Your objective: According to the text on PCOS in teenagers, how long after the first period must irregular cycles persist before PCOS should be considered?

Yes, though diagnosing PCOS in adolescents requires more careful assessment than in adults. International guidelines (Teede et al., 2018) recommend that in teenagers, PCOS should only be considered when there is both persistent irregular cycles lasting more than two years after the first period and clinical or biochemical evidence of elevated androgens, such as acne, excess facial hair, or elevated androgen levels on blood tests. A polycystic ovarian appearance on ultrasound alone, in a teenager with irregular cycles, may simply reflect normal development. A proper clinical assessment is essential before a diagnosis is made.
How is adolescent PCOS different from adult PCOS?
The underlying hormonal disruptions can be similar, but the context is different. In adolescents, the hormonal axis is still maturing, some cycle irregularity in the first year or two after the first period can be completely normal. This makes the diagnostic bar appropriately higher for teenagers. At the same time, when true PCOS drivers are present, nutritional deficiencies, insulin resistance, sedentary patterns, elevated androgens, early intervention matters. The lifestyle foundations established (or not established) in adolescence shape what the condition looks like at 25 or 30.

Record excerpts:
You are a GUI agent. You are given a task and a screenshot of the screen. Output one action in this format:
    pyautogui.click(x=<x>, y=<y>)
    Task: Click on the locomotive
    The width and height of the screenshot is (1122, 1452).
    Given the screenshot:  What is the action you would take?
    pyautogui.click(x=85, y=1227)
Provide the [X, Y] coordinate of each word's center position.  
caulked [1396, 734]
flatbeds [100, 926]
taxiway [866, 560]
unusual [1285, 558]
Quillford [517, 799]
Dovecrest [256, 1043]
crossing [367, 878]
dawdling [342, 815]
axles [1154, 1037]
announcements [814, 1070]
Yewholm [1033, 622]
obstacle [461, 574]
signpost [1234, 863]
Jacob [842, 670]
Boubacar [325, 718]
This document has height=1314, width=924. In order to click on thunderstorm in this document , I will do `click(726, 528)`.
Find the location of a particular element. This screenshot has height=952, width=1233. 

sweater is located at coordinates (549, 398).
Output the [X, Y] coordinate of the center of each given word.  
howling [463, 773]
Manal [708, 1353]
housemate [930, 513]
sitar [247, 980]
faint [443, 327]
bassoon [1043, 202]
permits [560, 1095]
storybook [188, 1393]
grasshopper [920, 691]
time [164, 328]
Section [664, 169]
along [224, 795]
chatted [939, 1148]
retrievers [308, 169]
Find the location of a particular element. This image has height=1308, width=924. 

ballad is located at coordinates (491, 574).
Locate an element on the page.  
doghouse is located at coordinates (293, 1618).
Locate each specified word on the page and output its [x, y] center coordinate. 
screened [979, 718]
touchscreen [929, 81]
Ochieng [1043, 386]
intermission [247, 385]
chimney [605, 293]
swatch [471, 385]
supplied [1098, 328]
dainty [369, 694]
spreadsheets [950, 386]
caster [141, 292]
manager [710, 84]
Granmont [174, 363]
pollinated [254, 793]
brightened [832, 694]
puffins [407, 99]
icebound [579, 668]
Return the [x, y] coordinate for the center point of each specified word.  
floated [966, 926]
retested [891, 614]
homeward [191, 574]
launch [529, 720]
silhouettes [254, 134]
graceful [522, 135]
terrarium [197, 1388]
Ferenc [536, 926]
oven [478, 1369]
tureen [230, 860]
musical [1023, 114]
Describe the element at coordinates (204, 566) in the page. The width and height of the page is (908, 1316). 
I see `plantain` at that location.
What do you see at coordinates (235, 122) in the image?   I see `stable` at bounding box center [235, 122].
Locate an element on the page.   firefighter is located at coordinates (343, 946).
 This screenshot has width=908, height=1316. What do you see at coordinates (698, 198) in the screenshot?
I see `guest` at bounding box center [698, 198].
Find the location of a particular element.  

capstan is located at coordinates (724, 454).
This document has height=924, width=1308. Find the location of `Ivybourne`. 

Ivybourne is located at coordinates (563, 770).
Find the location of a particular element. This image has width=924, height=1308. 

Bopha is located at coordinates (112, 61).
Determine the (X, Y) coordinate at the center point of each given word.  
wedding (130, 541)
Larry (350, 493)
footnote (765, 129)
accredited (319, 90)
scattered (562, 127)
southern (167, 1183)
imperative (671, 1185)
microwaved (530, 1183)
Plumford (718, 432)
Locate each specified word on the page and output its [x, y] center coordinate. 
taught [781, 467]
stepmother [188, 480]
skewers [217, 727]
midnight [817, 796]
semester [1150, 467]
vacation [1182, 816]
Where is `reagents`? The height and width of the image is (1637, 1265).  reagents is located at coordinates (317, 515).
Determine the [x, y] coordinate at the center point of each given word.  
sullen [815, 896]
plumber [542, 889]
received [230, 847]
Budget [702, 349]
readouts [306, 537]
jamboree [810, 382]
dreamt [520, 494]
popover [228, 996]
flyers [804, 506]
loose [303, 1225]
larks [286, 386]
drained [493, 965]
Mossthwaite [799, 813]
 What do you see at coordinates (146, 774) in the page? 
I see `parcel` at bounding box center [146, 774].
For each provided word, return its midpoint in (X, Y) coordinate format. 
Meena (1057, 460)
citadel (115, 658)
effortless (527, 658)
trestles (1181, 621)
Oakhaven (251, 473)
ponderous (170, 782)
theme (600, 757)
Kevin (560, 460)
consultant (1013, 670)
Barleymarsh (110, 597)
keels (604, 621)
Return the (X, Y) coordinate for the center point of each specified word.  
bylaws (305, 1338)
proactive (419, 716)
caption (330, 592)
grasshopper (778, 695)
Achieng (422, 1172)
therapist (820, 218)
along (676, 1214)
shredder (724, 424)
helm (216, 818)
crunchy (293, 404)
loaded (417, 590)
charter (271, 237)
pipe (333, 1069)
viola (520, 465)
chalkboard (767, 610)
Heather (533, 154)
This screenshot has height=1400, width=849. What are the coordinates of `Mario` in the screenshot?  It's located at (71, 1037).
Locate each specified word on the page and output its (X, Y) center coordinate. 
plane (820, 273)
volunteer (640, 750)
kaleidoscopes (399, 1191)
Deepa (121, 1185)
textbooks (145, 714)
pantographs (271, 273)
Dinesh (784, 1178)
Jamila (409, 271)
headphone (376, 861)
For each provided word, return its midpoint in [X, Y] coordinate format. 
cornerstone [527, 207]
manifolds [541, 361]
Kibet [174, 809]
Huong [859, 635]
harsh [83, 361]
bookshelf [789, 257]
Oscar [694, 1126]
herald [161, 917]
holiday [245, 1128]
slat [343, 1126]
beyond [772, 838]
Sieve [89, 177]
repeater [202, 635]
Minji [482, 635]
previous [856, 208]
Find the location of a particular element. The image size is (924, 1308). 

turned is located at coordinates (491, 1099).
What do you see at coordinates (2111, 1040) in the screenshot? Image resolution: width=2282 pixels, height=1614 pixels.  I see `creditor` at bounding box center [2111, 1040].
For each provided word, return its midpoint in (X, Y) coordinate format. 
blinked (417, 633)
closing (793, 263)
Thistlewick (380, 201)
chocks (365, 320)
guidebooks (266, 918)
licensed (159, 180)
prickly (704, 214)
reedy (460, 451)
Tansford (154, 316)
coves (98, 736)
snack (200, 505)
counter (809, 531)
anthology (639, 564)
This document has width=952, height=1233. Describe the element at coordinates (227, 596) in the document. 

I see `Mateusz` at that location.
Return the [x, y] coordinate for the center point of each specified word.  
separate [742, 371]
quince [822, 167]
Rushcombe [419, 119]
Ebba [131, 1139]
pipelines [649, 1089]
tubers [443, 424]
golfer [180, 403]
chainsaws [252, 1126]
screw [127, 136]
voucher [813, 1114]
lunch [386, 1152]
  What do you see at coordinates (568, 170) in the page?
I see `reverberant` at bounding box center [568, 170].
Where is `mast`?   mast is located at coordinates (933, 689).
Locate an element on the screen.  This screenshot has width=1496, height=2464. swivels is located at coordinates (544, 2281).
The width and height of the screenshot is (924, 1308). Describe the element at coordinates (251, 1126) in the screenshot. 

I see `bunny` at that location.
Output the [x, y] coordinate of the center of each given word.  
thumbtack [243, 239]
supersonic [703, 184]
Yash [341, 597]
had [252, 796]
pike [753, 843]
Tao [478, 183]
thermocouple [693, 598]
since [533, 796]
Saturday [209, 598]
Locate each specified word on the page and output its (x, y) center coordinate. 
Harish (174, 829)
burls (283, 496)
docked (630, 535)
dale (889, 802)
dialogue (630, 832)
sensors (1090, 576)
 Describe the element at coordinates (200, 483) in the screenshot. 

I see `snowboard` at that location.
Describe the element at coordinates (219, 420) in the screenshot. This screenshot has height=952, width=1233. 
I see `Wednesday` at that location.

Response area: More than two years.